### Entries taken from a collection

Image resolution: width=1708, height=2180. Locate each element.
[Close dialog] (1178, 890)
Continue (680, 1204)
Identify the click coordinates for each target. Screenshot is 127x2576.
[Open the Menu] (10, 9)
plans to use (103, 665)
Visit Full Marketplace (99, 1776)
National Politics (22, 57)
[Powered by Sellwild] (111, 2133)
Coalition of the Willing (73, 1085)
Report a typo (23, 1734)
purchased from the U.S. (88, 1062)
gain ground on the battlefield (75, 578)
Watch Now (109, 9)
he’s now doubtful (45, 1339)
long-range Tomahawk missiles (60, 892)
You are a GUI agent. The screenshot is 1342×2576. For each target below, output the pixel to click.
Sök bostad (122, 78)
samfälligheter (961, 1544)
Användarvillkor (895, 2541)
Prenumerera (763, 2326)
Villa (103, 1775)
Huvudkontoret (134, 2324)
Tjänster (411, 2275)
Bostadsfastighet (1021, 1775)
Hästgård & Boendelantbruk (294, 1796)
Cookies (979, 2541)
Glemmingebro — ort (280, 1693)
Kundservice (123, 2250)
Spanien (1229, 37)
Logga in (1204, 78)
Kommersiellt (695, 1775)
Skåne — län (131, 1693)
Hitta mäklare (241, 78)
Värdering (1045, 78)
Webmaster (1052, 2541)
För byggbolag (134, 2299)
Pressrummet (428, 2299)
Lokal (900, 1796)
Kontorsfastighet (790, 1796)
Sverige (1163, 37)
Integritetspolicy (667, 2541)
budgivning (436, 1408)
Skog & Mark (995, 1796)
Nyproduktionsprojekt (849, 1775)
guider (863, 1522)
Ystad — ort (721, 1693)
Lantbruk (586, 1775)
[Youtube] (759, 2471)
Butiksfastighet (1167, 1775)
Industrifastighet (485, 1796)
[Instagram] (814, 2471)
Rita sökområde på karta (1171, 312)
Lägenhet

### WORK REQUIRED
All entries above are to be repeated verbatim, down to the last line.

### EXERCISE ANSWER
Image resolution: width=1708, height=2180. Locate each element.
[Close dialog] (1178, 890)
Continue (680, 1204)
Identify the click coordinates for each target. Screenshot is 127x2576.
[Open the Menu] (10, 9)
plans to use (103, 665)
Visit Full Marketplace (99, 1776)
National Politics (22, 57)
[Powered by Sellwild] (111, 2133)
Coalition of the Willing (73, 1085)
Report a typo (23, 1734)
purchased from the U.S. (88, 1062)
gain ground on the battlefield (75, 578)
Watch Now (109, 9)
he’s now doubtful (45, 1339)
long-range Tomahawk missiles (60, 892)
You are a GUI agent. The screenshot is 1342×2576. For each target below, output the pixel to click.
Sök bostad (122, 78)
samfälligheter (961, 1544)
Användarvillkor (895, 2541)
Prenumerera (763, 2326)
Villa (103, 1775)
Huvudkontoret (134, 2324)
Tjänster (411, 2275)
Bostadsfastighet (1021, 1775)
Hästgård & Boendelantbruk (294, 1796)
Cookies (979, 2541)
Glemmingebro — ort (280, 1693)
Kundservice (123, 2250)
Spanien (1229, 37)
Logga in (1204, 78)
Kommersiellt (695, 1775)
Skåne — län (131, 1693)
Hitta mäklare (241, 78)
Värdering (1045, 78)
Webmaster (1052, 2541)
För byggbolag (134, 2299)
Pressrummet (428, 2299)
Lokal (900, 1796)
Kontorsfastighet (790, 1796)
Sverige (1163, 37)
Integritetspolicy (667, 2541)
budgivning (436, 1408)
Skog & Mark (995, 1796)
Nyproduktionsprojekt (849, 1775)
guider (863, 1522)
Ystad — ort (721, 1693)
Lantbruk (586, 1775)
[Youtube] (759, 2471)
Butiksfastighet (1167, 1775)
Industrifastighet (485, 1796)
[Instagram] (814, 2471)
Rita sökområde på karta (1171, 312)
Lägenhet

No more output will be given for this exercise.